What is an Emergency Fund
An emergency fund is an easily available pot of cash to be used for any emergency or unexpected expenses. Such expenses include losing your job, the boiler breaks or your car breaks down. The purpose of an emergency fund is to provide you with a level of financial security incase the worst happens. Emergency funds should be funded by cash or short term bonds or investments that can be quickly liquidated.
How much should be in an Emergency fund
The generally accepted amount that should be in a fully funded emergency fund is 3 – 6 months of expenses. In effect your fund should be able to support you in a worst case scenario for at least 3 months if you were to lose your job. However, to start with I would recommend that new savers start with a target of £1,000. This would provide you with a small safety net while you then focus on paying off any debt. If you have no debt, work towards having 3 – 6 months of expenses.
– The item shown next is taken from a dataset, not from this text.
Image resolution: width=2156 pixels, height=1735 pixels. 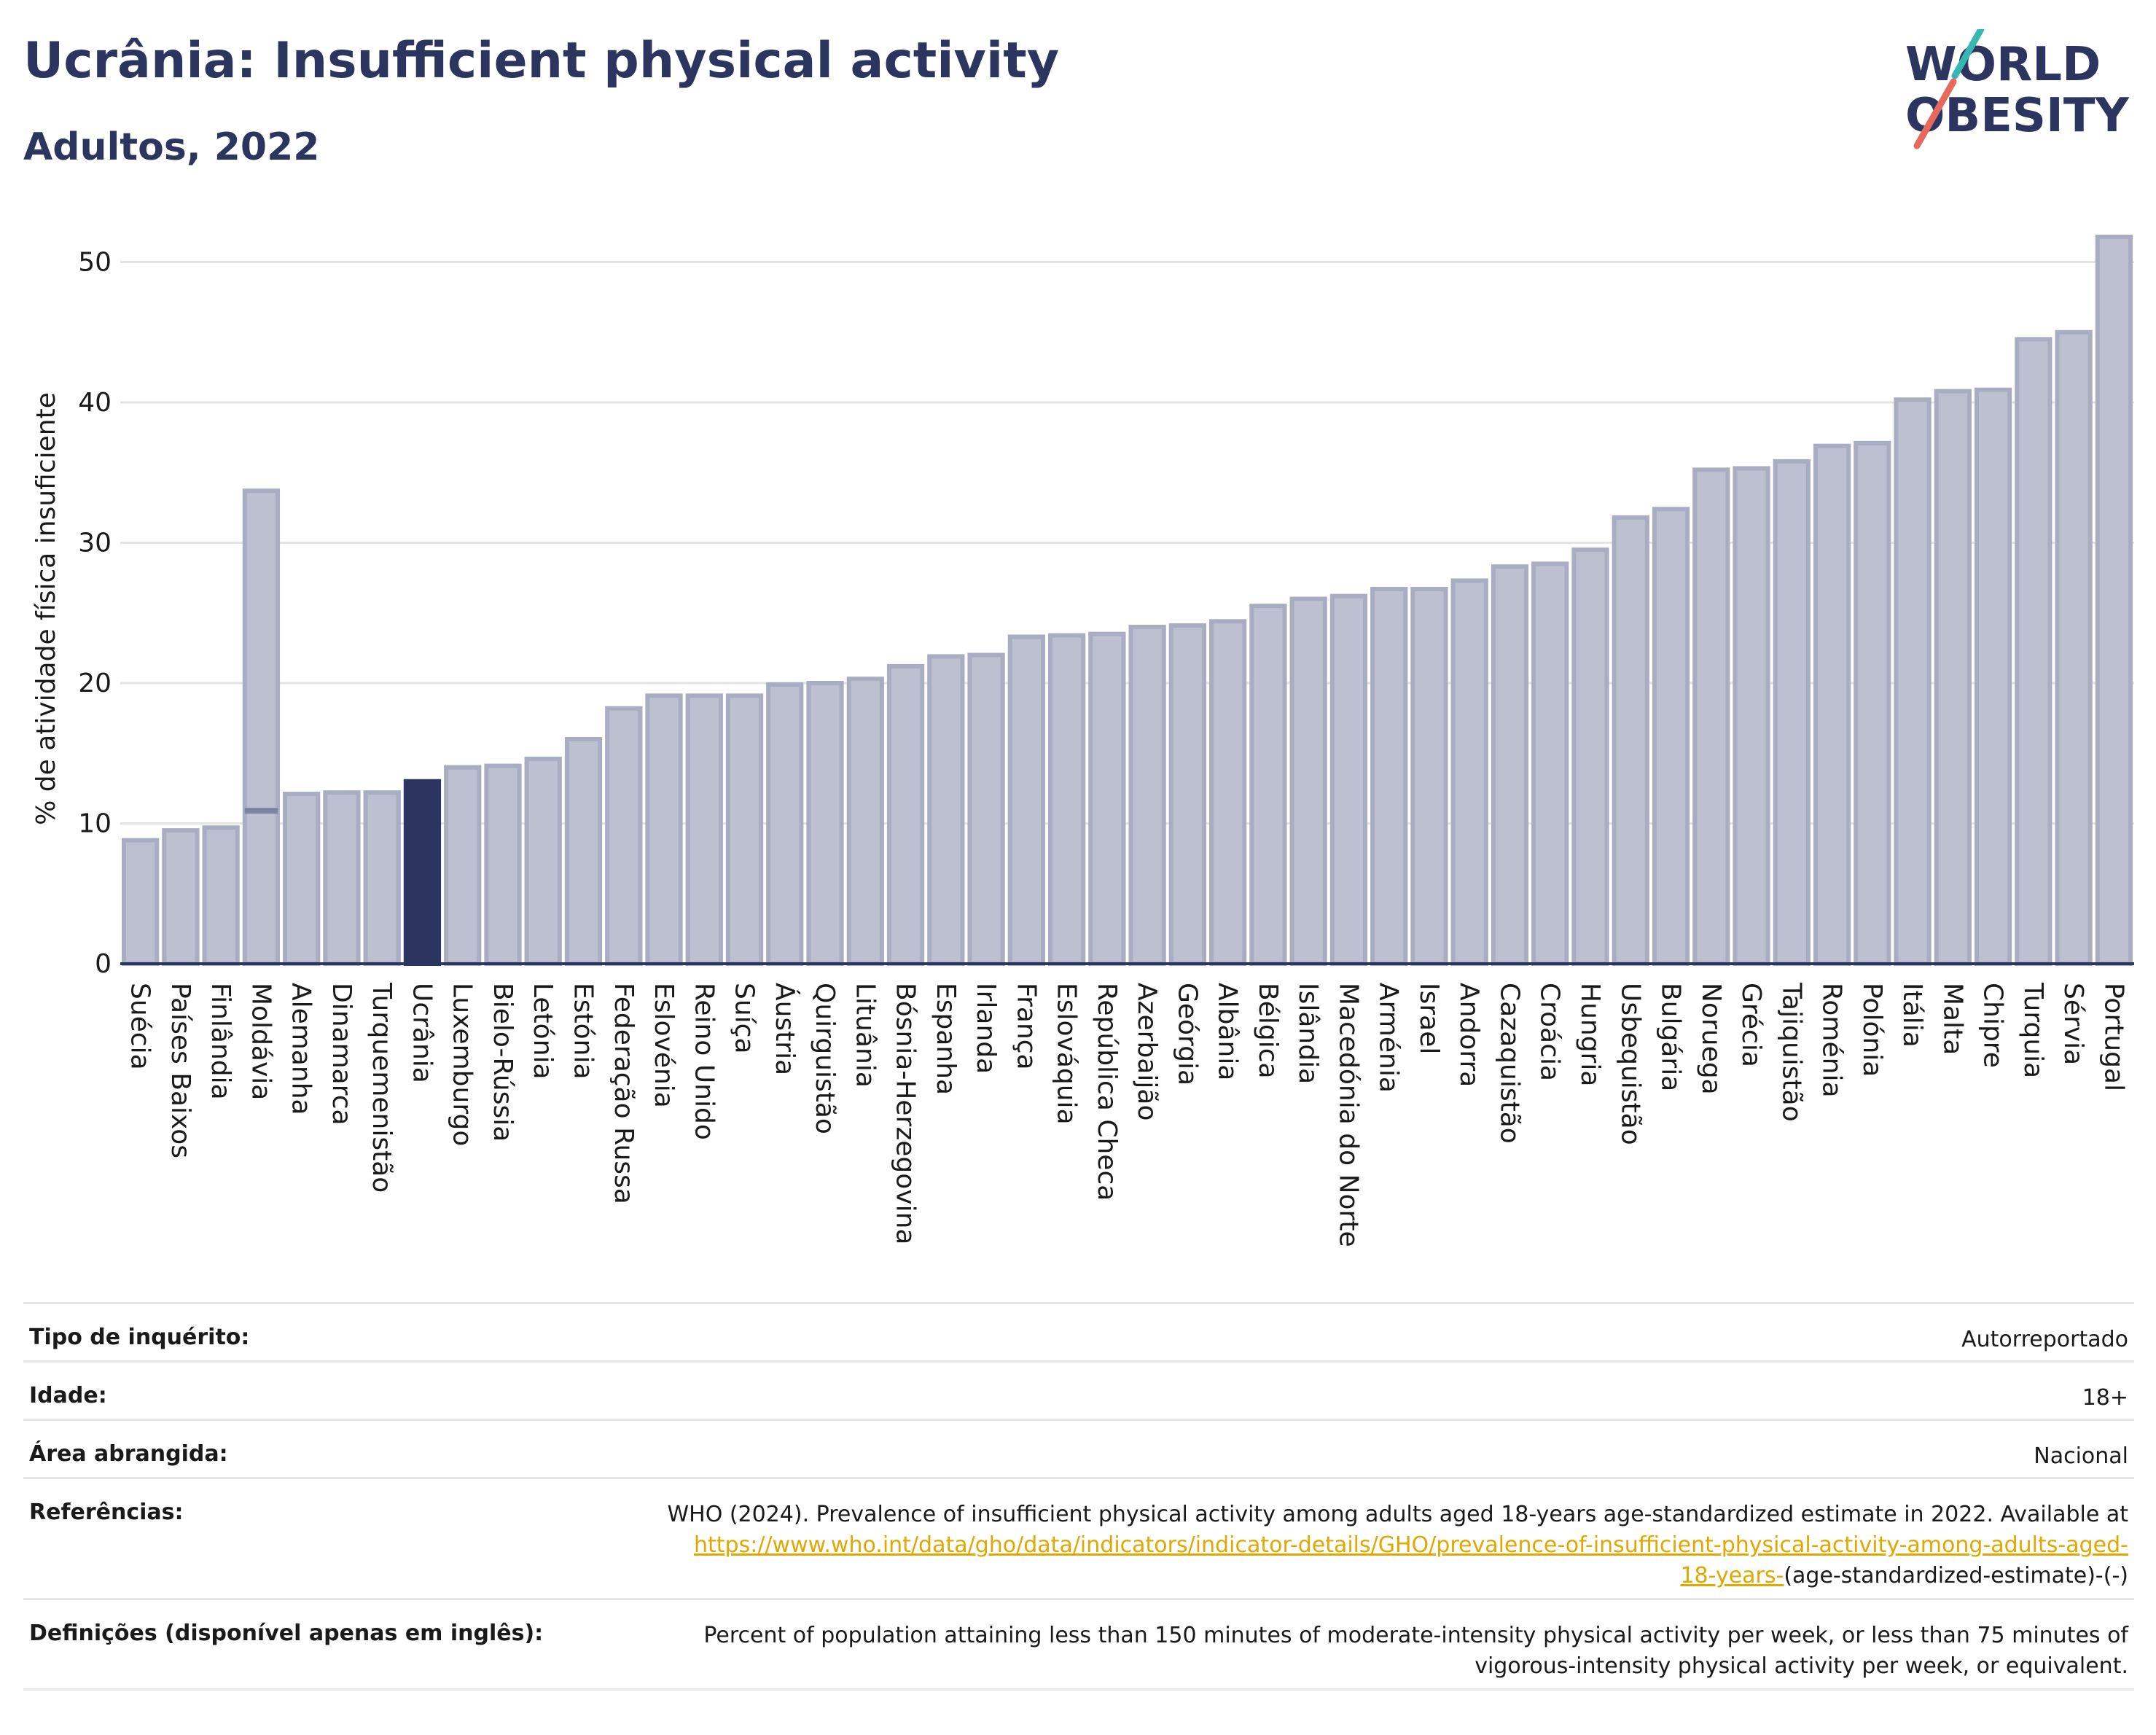 What do you see at coordinates (1363, 1390) in the screenshot?
I see `info-value: 18+` at bounding box center [1363, 1390].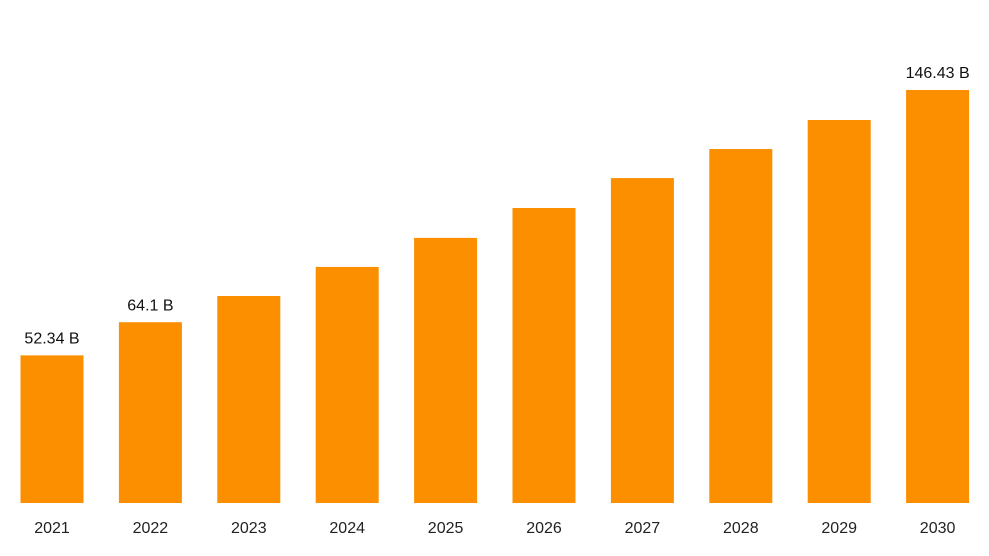  I want to click on x-tick-label: 2027, so click(643, 528).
- An emergency fund is a financial safety net incase the worst should happen.
- Start with a £1,000 emergency fun while paying off debt, then increase to 3-6 months of expenses.
- Savers should use any spare money after key expenses to build up their emergency fund.
So if you have expenses totalling £1,000 a month – including rent/mortgage, food, utility bills etc – you should aim to build up a fully funded emergency fund of at least £3,000 (3 months) to £6,000 (6 months). I would recommend saving into an instant access savings account.
How to build your Emergency Fund
Before you start putting money anywhere you need to understand where the money you earn every month goes. The best way to do this is to write a detailed budget. Your budget should list all your income and expenses – incl. rent/mortgage, food, utility bills, phone bill, gym etc. Additionally, your budget should detail any savings or debt you currently have.
After writing a detailed budget you should be able to visually see where all your money is spent, and from there start to manage it effectively. Any spare money you have as well as money from cutting unnecessary expenses should be directed towards building your emergency fund.
Make sure you set a goal! Whether this is £1,000 or 3 or 6 months expenses, make sure you have a clear and realistic goal. Having a goal will make it more likely that you will achieve the required savings amount.
If you have savings or investments
If you already having an amount of savings – this is great! If the amount of savings you have equals your goal of an emergency fund, simply label them as your emergency fund. This means, however, that you are not allowed to use them for ‘wants’.
If you are currently investing or doing additional contributions to a pension, I would recommend pausing those investments and redirect any funds into building your emergency fund. Once you have completed your emergency fund you can then reevaluate what you use that money for.